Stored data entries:

====

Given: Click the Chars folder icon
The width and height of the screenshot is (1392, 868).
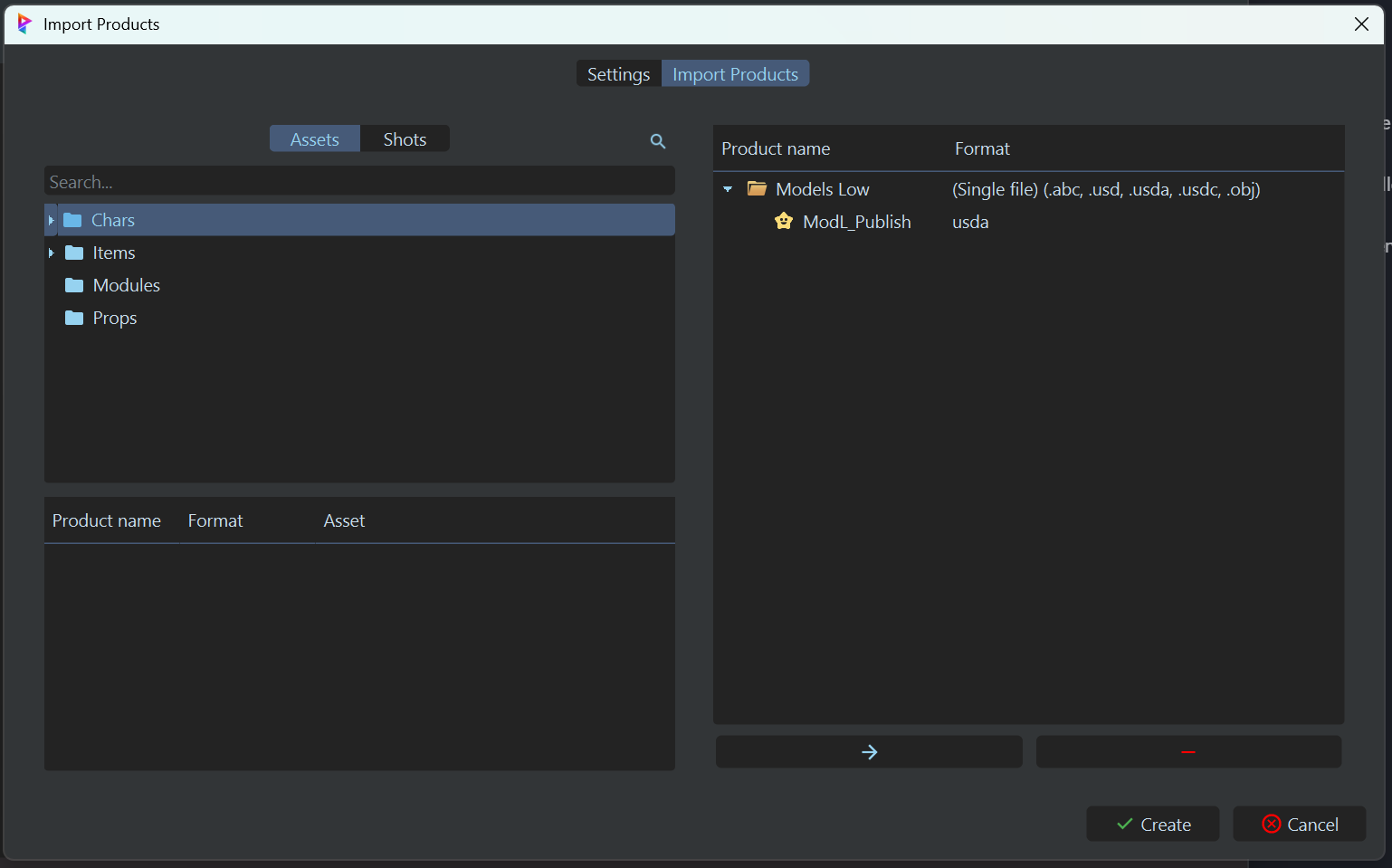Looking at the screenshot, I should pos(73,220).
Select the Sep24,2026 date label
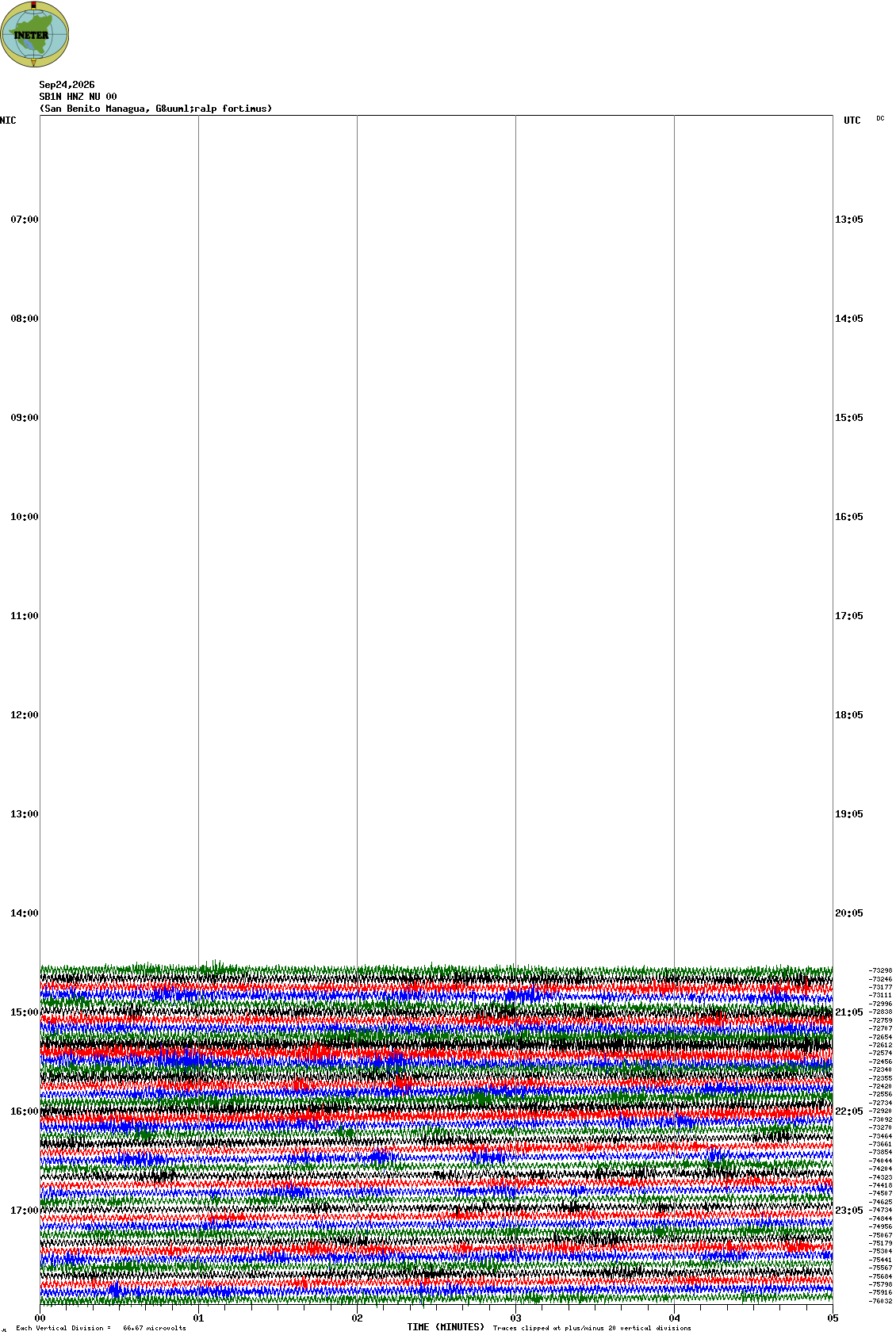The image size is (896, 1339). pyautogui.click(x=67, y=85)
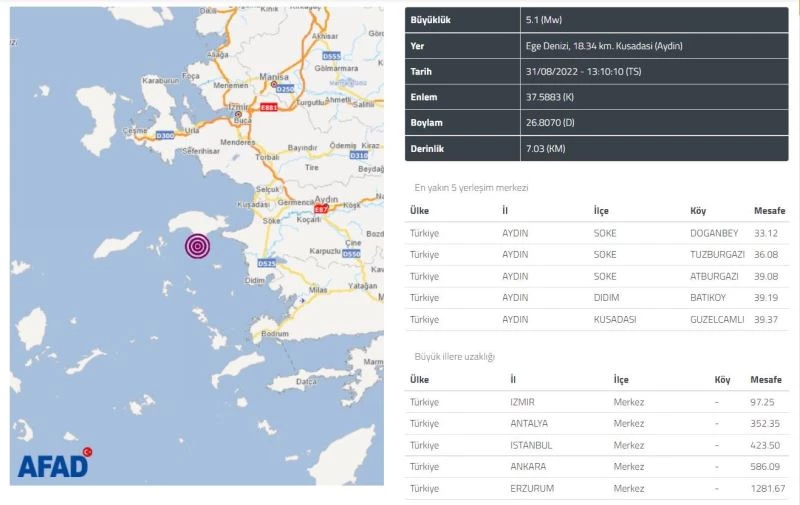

====

Your copy must hold every record above in its exact wording and must hold no pictures.

Given: Click the Chars folder icon
The width and height of the screenshot is (1392, 868).
Looking at the screenshot, I should pos(73,220).
Select the Sep24,2026 date label
The image size is (896, 1339). pyautogui.click(x=67, y=85)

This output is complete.